Senate: Train police on bias, de-escalation
LANSING — The Michigan Senate unanimously approved a bill Thursday that would require police to be trained on implicit bias and de-escalation techniques to minimize the use of force, a move made more than a week after the death of George Floyd in Minneapolis.
The legislation would also require, starting in 2022, that officers complete annual continuing education. Michigan is among six states without such a requirement, according to a 2017 report.
“Every parent with a black or brown child in America faces … the constant fear and anxiety that their children will be a victim of the police that we hire to protect and serve. We must change this,” the bill’s sponsor, Democratic Sen. Jeff Irwin of Ann Arbor, said while choking up.
The measure, which was passed just a week after its introduction in the Republican-led chamber, was sent to the House for further consideration. It is supported by Democratic Gov.
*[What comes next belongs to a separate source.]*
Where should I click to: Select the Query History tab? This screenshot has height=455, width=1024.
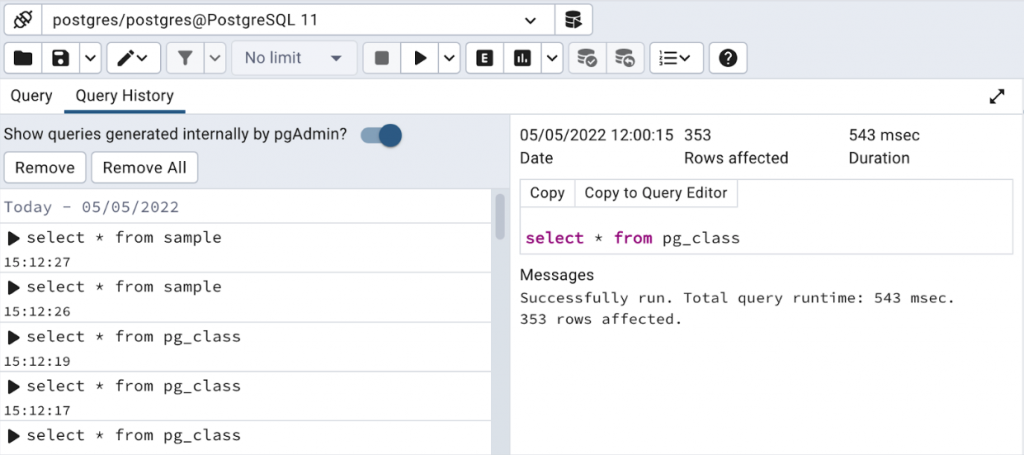[x=125, y=96]
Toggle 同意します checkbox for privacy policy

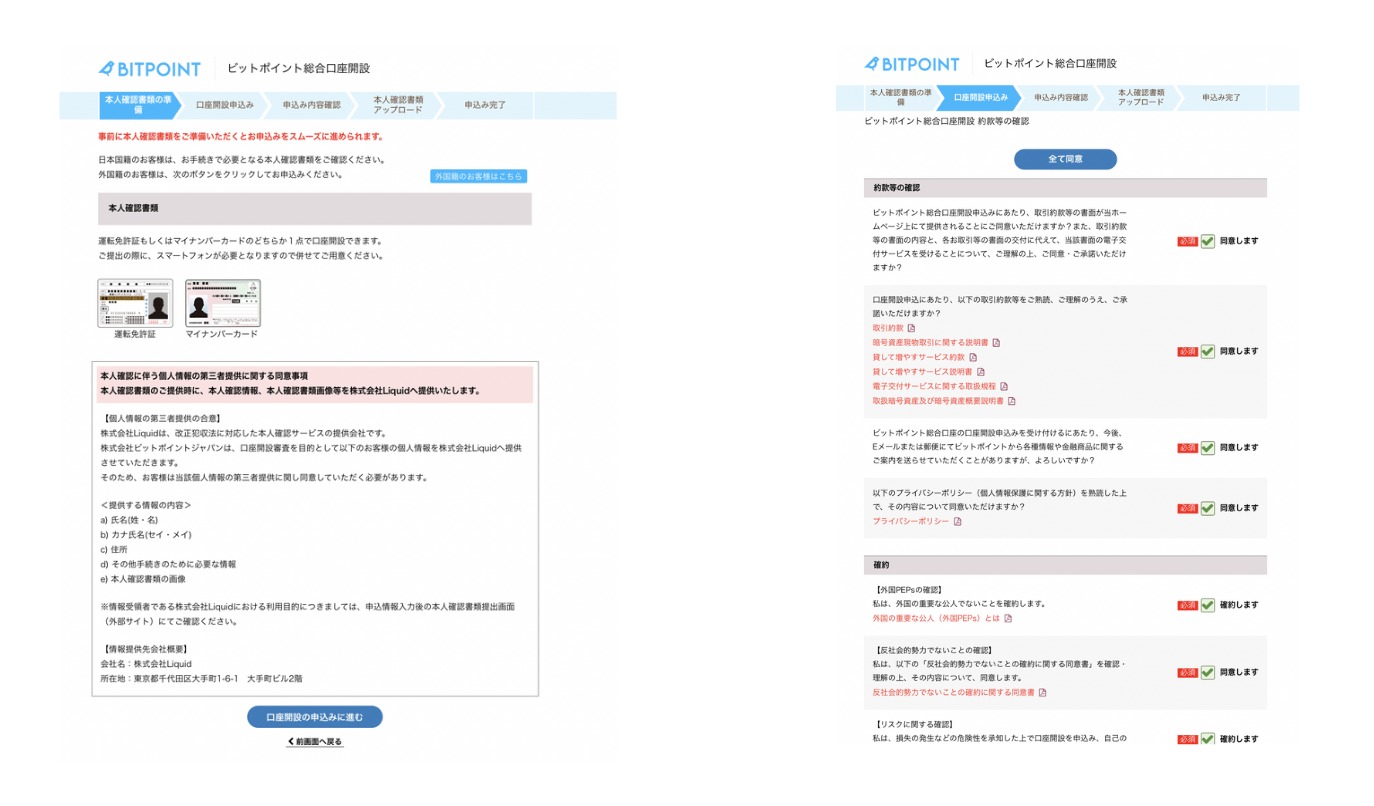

Gretchen Whitmer, who for the first time on Thursday joined a demonstration against police abuses — participating in a “unity march” in Highland Park.
“This is a time for solidarity and for allies to listen, to learn and for every one of us to take action — not just brown and black Michiganders,” she told participants.
“We can’t in one day change someone’s subconscious or their deeply held unconscious biases. But if we can change what goes through an officer’s mind when they encounter one of our community members who doesn’t look like them, we could change the outcome,” said Sen. Stephanie Chang, a Detroit Democrat who was tearful while advocating for the legislation.
The bill would task the Michigan Commission on Law Enforcement Standards — a state agency that licenses law enforcement officers — with establishing minimum standards for training in de-escalation techniques, implicit bias, procedural justice and mental health resources available for police. Law enforcement agencies would be required to adopt a written policy saying its officers have an affirmative duty to use de-escalation techniques whenever possible.
Training would include nonlethal methods of applying force, verbal and physical tactics that minimize the need for the use of force, and techniques to recognize people with mental disabilities.
MCOLES disperses court fine revenue to law enforcement agencies for training.
Robert Stevenson, executive director of the Michigan Association of Chiefs of Police, said the funding has declined over the years. Departments do tend to conduct continuing education as their budgets allow, he said.
Police chiefs are “strongly in favor of officer training,” he said. “However, the funding must be provided and the staffing and resources of the Michigan Commission on Law Enforcement Standards needs to be restored.”